*** Extracted entries

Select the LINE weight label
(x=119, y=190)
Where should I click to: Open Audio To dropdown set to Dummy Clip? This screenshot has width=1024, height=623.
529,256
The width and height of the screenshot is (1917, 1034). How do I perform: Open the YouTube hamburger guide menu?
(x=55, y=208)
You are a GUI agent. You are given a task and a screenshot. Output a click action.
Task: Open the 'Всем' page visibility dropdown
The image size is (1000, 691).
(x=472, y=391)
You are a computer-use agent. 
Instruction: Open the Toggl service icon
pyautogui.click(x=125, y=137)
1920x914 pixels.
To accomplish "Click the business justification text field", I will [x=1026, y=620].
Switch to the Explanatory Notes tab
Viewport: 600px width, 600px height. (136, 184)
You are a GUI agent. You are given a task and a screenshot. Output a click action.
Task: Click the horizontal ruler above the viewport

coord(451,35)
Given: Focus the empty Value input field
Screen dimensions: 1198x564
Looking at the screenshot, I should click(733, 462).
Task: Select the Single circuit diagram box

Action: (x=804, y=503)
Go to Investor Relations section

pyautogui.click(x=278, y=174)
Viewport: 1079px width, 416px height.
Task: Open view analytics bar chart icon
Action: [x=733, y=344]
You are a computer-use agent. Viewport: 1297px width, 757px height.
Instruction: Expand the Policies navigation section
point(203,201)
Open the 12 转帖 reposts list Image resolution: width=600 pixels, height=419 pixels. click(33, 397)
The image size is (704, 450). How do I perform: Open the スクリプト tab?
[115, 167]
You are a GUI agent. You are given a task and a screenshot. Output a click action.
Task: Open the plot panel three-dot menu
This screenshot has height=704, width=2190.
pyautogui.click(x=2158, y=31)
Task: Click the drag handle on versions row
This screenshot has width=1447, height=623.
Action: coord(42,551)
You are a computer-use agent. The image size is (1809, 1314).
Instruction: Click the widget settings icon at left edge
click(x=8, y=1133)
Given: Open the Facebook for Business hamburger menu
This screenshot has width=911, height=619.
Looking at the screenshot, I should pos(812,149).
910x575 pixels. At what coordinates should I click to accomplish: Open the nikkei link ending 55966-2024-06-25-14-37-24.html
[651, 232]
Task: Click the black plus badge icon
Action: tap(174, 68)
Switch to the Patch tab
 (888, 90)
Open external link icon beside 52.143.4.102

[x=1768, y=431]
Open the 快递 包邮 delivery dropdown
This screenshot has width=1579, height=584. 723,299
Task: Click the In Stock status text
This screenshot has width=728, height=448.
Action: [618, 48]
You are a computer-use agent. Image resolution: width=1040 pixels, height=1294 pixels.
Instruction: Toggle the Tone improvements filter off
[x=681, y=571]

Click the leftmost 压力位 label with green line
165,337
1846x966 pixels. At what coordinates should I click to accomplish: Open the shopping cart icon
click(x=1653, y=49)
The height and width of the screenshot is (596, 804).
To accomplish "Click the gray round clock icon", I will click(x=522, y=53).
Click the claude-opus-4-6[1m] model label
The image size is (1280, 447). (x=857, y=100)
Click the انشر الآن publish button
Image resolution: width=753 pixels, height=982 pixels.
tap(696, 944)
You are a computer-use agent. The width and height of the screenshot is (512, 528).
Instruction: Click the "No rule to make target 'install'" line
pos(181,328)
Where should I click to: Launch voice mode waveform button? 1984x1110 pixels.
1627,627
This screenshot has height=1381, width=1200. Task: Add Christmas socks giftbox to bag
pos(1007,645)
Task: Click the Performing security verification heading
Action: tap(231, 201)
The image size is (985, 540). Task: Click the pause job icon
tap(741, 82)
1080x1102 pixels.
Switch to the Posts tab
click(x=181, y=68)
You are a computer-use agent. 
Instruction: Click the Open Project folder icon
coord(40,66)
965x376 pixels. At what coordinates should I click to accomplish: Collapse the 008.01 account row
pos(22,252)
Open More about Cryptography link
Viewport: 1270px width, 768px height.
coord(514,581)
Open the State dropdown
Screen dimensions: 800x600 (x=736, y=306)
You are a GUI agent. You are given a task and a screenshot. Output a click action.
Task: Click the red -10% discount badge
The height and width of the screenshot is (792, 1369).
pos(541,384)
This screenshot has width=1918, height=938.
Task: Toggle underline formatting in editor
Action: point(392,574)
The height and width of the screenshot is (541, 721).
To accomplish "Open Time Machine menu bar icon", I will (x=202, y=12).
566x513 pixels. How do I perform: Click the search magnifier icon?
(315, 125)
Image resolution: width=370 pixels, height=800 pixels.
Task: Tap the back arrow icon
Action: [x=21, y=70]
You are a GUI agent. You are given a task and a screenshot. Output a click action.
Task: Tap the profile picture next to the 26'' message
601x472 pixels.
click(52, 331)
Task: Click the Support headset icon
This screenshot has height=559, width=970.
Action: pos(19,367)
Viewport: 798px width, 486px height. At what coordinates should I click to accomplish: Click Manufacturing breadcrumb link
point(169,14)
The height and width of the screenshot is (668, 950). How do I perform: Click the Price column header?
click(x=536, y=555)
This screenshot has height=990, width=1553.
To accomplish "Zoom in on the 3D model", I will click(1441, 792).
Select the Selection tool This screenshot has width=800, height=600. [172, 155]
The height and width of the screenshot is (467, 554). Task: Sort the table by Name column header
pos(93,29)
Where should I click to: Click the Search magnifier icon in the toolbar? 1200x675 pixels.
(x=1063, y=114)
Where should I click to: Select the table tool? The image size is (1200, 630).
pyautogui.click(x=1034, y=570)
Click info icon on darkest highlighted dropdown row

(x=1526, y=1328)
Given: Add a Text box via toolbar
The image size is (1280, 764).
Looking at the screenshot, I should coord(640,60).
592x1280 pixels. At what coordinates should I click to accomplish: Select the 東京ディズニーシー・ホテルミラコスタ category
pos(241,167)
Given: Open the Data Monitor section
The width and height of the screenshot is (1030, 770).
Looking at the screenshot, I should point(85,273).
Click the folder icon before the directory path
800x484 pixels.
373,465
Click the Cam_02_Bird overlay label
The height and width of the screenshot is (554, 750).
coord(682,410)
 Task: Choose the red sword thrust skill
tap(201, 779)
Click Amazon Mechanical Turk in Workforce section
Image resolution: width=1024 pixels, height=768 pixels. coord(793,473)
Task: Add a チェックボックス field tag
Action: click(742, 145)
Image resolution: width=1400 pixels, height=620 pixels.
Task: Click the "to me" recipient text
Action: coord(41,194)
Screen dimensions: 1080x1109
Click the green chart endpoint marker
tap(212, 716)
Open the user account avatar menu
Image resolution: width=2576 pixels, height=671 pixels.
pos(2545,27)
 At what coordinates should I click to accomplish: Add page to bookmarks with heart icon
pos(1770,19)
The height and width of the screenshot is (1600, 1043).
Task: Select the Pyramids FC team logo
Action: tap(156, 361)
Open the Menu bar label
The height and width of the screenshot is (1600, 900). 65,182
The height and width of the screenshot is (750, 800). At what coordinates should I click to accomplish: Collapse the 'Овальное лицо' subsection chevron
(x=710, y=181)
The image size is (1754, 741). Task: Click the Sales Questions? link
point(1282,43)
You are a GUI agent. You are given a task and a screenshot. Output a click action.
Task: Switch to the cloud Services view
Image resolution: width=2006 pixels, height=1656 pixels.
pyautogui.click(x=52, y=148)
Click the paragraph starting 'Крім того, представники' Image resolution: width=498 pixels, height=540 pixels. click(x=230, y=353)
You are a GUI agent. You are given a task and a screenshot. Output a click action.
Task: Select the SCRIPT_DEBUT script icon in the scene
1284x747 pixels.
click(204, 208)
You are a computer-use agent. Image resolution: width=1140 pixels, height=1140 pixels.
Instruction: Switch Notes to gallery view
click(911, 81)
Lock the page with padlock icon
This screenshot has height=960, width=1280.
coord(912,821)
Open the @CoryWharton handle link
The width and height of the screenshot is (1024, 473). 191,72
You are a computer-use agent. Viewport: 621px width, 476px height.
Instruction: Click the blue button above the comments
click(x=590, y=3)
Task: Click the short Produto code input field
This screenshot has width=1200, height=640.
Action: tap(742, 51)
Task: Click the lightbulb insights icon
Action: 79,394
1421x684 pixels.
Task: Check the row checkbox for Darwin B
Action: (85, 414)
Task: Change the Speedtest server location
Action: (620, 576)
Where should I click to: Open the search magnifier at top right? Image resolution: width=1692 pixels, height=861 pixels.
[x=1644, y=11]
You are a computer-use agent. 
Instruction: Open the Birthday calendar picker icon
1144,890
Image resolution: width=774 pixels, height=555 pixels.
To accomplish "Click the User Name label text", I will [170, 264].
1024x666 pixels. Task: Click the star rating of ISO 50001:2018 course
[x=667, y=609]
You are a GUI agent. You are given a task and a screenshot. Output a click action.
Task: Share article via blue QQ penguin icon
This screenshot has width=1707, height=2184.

******

» Exercise description
Tally the lines in this material that hold the word "computer", then reply with only the number.

» Answer to this exercise
9